The deviation from the Hardy–Weinberg equilibrium makes it difficult to detect a susceptible CNV allele, as the CNV allele frequencies, especially in cases, cannot be estimated accurately by the EM algorithm. The penetrance of each genotype of a susceptible allele and allele frequencies in cases and controls are estimated for cohort studies using the maximum likelihood method.8 The simultaneous estimation of penetrance will allow the accurate inference of CNV allele frequencies at a susceptible locus even in cases. Therefore, for analyzing the CNV data from cohort studies, it would be interesting to develop a new method in order to estimate both the penetrance and CNV allele frequencies to detect a susceptible CNV allele.
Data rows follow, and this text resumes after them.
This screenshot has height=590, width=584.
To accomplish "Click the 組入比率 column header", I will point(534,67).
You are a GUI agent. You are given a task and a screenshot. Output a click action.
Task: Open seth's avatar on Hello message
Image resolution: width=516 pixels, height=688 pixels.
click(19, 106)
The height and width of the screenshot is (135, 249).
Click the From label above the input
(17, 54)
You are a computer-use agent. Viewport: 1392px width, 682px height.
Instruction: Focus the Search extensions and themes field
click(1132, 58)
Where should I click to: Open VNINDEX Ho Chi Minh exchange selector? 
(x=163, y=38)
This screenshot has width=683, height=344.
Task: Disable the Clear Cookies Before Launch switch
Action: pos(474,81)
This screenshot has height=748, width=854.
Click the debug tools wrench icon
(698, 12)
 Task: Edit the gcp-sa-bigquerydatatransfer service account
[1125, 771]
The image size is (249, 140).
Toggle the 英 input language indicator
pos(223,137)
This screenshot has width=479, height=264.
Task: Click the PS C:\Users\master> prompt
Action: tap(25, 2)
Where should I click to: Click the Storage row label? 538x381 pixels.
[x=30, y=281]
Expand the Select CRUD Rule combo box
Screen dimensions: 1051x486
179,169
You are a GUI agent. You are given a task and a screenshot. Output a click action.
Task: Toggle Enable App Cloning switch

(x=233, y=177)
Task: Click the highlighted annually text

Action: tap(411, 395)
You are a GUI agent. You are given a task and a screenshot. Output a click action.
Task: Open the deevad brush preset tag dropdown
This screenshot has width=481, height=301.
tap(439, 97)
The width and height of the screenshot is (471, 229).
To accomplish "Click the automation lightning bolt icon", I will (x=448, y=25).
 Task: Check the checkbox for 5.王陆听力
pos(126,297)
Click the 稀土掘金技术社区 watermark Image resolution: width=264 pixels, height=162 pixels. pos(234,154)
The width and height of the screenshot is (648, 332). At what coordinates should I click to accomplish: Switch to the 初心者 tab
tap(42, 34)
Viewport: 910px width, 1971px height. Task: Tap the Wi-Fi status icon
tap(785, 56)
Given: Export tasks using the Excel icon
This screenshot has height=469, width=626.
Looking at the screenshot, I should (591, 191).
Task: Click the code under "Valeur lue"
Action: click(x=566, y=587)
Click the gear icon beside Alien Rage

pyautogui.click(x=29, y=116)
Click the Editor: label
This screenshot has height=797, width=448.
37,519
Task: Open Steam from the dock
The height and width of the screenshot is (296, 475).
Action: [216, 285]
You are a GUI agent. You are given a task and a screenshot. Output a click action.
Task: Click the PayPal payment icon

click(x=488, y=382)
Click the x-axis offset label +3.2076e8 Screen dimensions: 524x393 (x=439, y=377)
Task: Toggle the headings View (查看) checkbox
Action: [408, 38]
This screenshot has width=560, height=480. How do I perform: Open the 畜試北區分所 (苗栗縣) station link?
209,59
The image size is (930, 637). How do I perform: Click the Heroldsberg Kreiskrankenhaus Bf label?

The present EM algorithm for estimating CNV allele frequencies requires reliable data of an integer diploid copy number. Recently, a heuristic method has been proposed to determine the integer diploid copy number of each individual based on data from a genotyping array with optimized ‘copy number probes’ (Affymetrix SNP 6.0), and the integer diploid copy numbers for 1320 copy number polymorphisms in 270 HapMap samples9, 10 have been reported with this method.11 As the present association test requires a permutation procedure for estimating CNV allele frequencies, a lot of computational time is needed. Therefore, for analyzing genome-wide CNV data, the association between the CNV loci and the disease should be initially evaluated with a conventional χ2 test for the integer diploid copy number. Then, to detect a single susceptible CNV allele, the present association test should be performed for each CNV locus showing P-value less than the genome-wide significance level.